Activity: Start at the line in the entries below that contains "Datenschutz (1413, 1017)", stop at the line that contains "L'Internazionale (71, 2515)", and output exactly the lines in that span, both ends included.

Data:
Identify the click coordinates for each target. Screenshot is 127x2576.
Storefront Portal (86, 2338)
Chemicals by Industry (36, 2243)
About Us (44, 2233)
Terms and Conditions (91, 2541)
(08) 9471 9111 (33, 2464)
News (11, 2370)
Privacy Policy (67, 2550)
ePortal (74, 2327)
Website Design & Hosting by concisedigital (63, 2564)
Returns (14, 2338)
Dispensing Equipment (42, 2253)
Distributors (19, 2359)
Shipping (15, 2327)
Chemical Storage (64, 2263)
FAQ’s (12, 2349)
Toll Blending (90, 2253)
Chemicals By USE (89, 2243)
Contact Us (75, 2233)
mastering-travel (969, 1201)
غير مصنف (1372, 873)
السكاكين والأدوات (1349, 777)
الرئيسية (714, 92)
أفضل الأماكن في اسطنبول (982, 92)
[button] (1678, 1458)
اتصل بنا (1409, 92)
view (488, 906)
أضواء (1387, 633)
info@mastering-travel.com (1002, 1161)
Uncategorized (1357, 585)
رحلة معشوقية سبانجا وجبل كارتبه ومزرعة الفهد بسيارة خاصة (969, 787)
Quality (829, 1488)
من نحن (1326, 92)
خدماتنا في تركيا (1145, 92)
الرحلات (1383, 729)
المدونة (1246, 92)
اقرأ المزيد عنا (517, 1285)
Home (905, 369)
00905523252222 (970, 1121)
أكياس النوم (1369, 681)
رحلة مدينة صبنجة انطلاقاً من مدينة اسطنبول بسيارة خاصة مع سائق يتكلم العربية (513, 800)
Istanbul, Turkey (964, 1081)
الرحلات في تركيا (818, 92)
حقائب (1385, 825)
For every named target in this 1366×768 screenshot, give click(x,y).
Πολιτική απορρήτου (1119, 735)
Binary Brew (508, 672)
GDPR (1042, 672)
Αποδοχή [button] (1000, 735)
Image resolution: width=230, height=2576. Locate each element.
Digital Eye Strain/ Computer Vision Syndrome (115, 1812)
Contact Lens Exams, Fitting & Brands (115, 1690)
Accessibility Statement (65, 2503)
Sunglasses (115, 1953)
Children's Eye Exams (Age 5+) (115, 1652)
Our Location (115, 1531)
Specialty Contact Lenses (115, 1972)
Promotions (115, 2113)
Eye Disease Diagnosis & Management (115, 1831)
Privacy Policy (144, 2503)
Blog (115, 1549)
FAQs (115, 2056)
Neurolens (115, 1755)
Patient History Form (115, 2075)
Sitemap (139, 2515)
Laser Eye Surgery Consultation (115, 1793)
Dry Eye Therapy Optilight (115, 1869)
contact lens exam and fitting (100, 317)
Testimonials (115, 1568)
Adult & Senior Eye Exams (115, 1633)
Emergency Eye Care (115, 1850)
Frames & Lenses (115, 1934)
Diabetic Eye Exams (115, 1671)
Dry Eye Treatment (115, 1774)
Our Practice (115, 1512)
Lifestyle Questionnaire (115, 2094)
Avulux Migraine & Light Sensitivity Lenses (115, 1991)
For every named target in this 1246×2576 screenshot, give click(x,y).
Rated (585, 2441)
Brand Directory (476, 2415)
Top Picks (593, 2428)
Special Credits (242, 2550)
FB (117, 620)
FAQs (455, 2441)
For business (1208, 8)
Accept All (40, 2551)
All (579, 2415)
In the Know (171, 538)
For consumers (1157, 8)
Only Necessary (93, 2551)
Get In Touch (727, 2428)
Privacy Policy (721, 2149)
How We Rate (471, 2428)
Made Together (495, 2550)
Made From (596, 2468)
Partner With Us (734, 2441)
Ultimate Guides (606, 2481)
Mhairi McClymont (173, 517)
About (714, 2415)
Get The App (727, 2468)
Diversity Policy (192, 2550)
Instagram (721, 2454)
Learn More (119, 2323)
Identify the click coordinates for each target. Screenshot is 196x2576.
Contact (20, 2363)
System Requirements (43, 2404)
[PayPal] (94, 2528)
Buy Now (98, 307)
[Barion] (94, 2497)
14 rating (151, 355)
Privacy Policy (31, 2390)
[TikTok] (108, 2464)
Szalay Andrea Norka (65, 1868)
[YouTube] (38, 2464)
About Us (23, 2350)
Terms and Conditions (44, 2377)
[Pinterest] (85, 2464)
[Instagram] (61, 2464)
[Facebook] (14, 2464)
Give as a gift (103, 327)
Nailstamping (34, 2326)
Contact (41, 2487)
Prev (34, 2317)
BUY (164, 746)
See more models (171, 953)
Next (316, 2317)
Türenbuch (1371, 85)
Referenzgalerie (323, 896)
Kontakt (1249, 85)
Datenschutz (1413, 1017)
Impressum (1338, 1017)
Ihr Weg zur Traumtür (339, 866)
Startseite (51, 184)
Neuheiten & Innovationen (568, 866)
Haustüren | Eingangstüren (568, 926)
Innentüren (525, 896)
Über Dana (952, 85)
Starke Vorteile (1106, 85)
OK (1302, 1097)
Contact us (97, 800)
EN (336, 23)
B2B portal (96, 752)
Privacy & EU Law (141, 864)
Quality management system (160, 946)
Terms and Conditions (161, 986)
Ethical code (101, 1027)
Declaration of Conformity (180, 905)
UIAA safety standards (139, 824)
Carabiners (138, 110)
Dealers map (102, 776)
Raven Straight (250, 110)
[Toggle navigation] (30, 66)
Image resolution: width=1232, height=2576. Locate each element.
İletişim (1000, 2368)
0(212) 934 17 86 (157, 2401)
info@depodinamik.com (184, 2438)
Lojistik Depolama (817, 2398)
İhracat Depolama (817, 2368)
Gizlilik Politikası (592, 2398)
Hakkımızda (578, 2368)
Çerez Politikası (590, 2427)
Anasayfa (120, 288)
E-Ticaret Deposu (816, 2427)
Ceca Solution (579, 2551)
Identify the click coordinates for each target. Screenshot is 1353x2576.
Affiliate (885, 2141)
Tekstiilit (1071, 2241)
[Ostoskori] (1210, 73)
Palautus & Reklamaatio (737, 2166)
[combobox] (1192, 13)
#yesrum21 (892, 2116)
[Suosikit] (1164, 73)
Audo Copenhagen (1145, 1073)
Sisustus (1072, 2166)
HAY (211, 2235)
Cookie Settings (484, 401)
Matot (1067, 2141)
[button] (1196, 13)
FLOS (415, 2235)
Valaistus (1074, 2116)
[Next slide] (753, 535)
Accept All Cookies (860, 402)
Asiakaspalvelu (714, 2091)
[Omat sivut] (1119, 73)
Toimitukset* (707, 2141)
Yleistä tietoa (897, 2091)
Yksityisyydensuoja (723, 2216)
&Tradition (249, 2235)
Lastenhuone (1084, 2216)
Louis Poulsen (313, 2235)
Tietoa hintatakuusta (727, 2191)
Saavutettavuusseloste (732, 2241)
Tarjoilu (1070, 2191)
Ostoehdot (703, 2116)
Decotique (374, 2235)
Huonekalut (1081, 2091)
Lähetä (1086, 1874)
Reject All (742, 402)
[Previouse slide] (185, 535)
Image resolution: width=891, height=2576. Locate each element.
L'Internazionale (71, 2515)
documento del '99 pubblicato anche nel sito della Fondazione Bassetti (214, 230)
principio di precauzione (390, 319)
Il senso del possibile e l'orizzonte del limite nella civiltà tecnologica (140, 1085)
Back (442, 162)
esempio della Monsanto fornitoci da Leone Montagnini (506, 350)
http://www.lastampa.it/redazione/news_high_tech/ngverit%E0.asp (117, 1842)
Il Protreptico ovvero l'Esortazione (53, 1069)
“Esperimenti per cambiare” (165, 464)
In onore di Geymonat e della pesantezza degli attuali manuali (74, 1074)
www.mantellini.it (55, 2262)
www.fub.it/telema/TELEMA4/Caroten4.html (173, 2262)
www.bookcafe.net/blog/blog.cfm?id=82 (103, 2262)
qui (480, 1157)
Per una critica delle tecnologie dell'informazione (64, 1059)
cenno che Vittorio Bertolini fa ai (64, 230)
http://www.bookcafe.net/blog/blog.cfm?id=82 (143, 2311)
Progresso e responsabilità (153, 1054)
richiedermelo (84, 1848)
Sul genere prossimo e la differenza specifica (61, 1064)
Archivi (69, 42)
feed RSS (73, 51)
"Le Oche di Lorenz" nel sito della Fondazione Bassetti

Exercise solution:
Datenschutz (1413, 1017)
Impressum (1338, 1017)
Ihr Weg zur Traumtür (339, 866)
Startseite (51, 184)
Neuheiten & Innovationen (568, 866)
Haustüren | Eingangstüren (568, 926)
Innentüren (525, 896)
Über Dana (952, 85)
Starke Vorteile (1106, 85)
OK (1302, 1097)
Contact us (97, 800)
EN (336, 23)
B2B portal (96, 752)
Privacy & EU Law (141, 864)
Quality management system (160, 946)
Terms and Conditions (161, 986)
Ethical code (101, 1027)
Declaration of Conformity (180, 905)
UIAA safety standards (139, 824)
Carabiners (138, 110)
Dealers map (102, 776)
Raven Straight (250, 110)
[Toggle navigation] (30, 66)
Image resolution: width=1232, height=2576. Locate each element.
İletişim (1000, 2368)
0(212) 934 17 86 (157, 2401)
info@depodinamik.com (184, 2438)
Lojistik Depolama (817, 2398)
İhracat Depolama (817, 2368)
Gizlilik Politikası (592, 2398)
Hakkımızda (578, 2368)
Çerez Politikası (590, 2427)
Anasayfa (120, 288)
E-Ticaret Deposu (816, 2427)
Ceca Solution (579, 2551)
Identify the click coordinates for each target. Screenshot is 1353x2576.
Affiliate (885, 2141)
Tekstiilit (1071, 2241)
[Ostoskori] (1210, 73)
Palautus & Reklamaatio (737, 2166)
[combobox] (1192, 13)
#yesrum21 (892, 2116)
[Suosikit] (1164, 73)
Audo Copenhagen (1145, 1073)
Sisustus (1072, 2166)
HAY (211, 2235)
Cookie Settings (484, 401)
Matot (1067, 2141)
[button] (1196, 13)
FLOS (415, 2235)
Valaistus (1074, 2116)
[Next slide] (753, 535)
Accept All Cookies (860, 402)
Asiakaspalvelu (714, 2091)
[Omat sivut] (1119, 73)
Toimitukset* (707, 2141)
Yleistä tietoa (897, 2091)
Yksityisyydensuoja (723, 2216)
&Tradition (249, 2235)
Lastenhuone (1084, 2216)
Louis Poulsen (313, 2235)
Tietoa hintatakuusta (727, 2191)
Saavutettavuusseloste (732, 2241)
Tarjoilu (1070, 2191)
Ostoehdot (703, 2116)
Decotique (374, 2235)
Huonekalut (1081, 2091)
Lähetä (1086, 1874)
Reject All (742, 402)
[Previouse slide] (185, 535)
Image resolution: width=891, height=2576. Locate each element.
L'Internazionale (71, 2515)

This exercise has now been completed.